Limitations assumed:
>no GPS, all flying is by map, really going to limit night ops
>no ammo reloads, we'll assume it went back in time
>careful, high flying, to minimize maintenance concerns because no spare parts
>unlimited fuel because we'll assume the support guys are filtering/mixing it as fast as possible

You've still got limited number of daylight only sorties, not flying through arty, and limited strikes.

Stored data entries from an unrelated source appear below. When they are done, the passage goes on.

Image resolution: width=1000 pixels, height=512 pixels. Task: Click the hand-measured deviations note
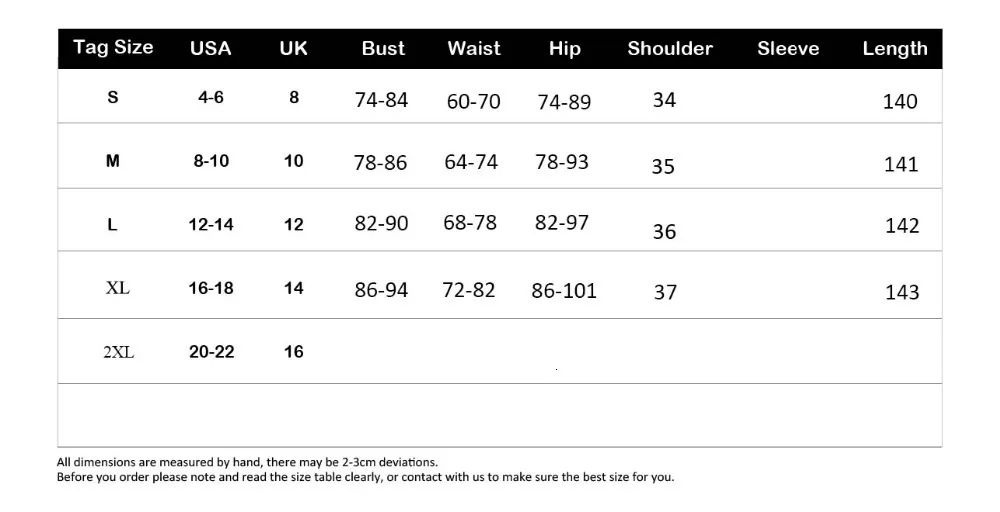[247, 462]
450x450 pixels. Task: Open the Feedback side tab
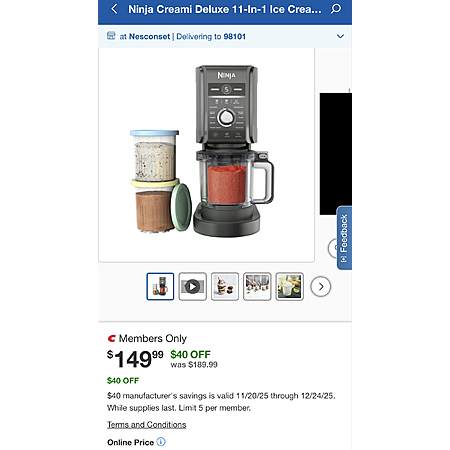344,238

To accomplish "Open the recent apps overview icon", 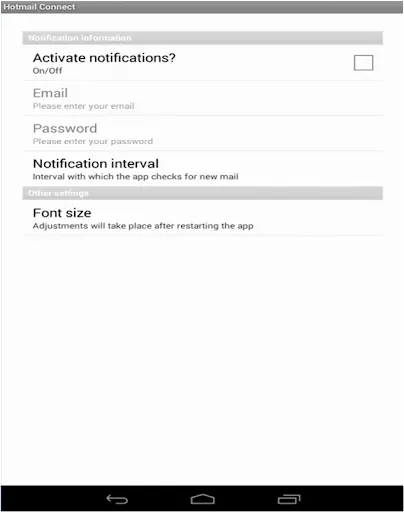I will pyautogui.click(x=289, y=499).
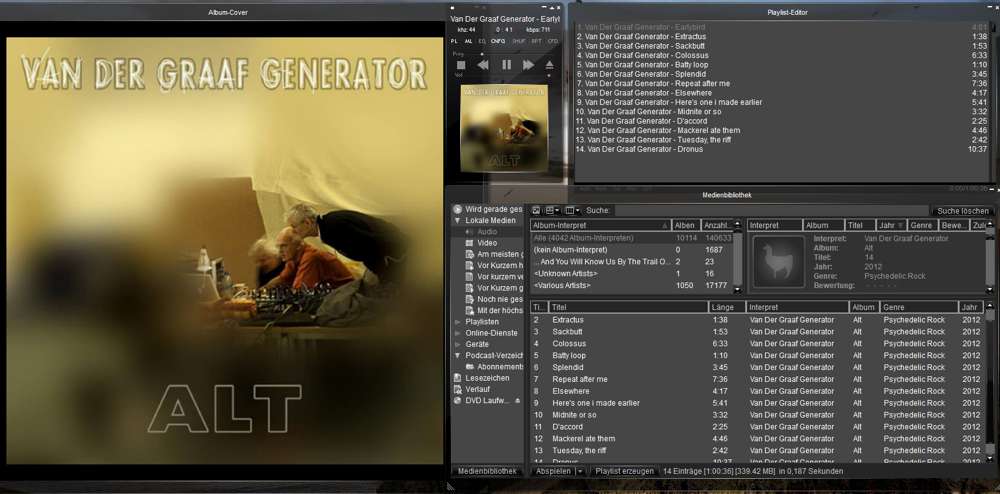This screenshot has width=1000, height=494.
Task: Toggle the PL playlist window button
Action: (455, 41)
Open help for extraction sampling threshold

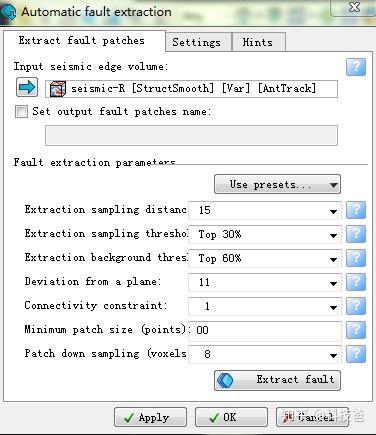click(x=356, y=234)
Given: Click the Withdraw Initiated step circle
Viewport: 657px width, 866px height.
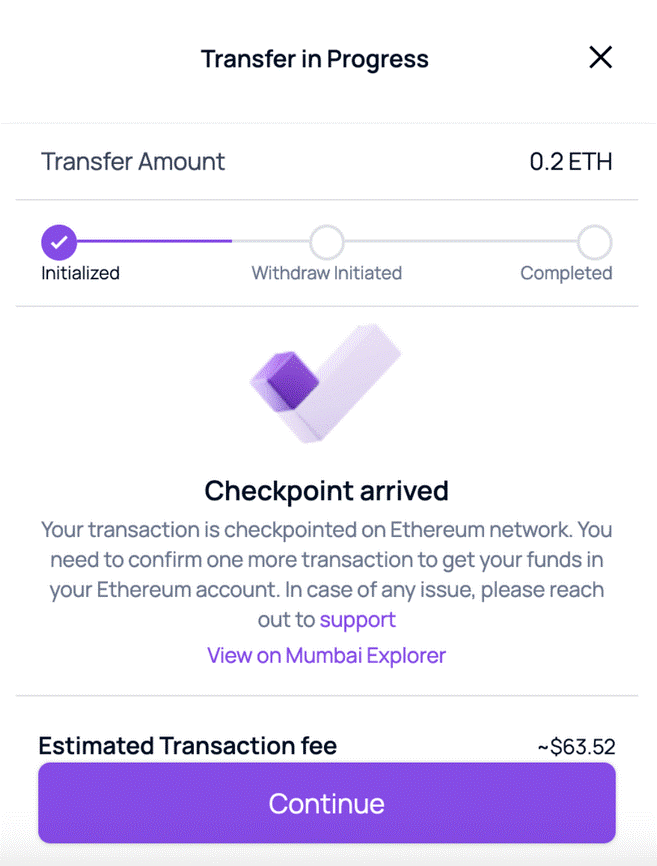Looking at the screenshot, I should [327, 241].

Targets that could make an impact:
- aboveground HQ: kill generals, support staff--causing confusion, demoralization, and slower response to attacks for a time
- political targets: kill high-level politicians to push their government to capitulate
- airfields: with the # of planes involved, could potentially eliminate an enemy's entire air force to eliminate their overhead recce/bombing and have far easier overhead recce/bombing yourself
- comm relays: slow down orders/reinforcements at crucial points
- trains: destroy the engines on the rails and in the yards, to drastically slow the movement of supplies to the front
- oil refineries/relays: disregard the battle and try to cripple the enemy's fuel production

It could also do superb recon once munitions are expended, until it was no longer flyable due to maintenance (which would happen sooner than you think).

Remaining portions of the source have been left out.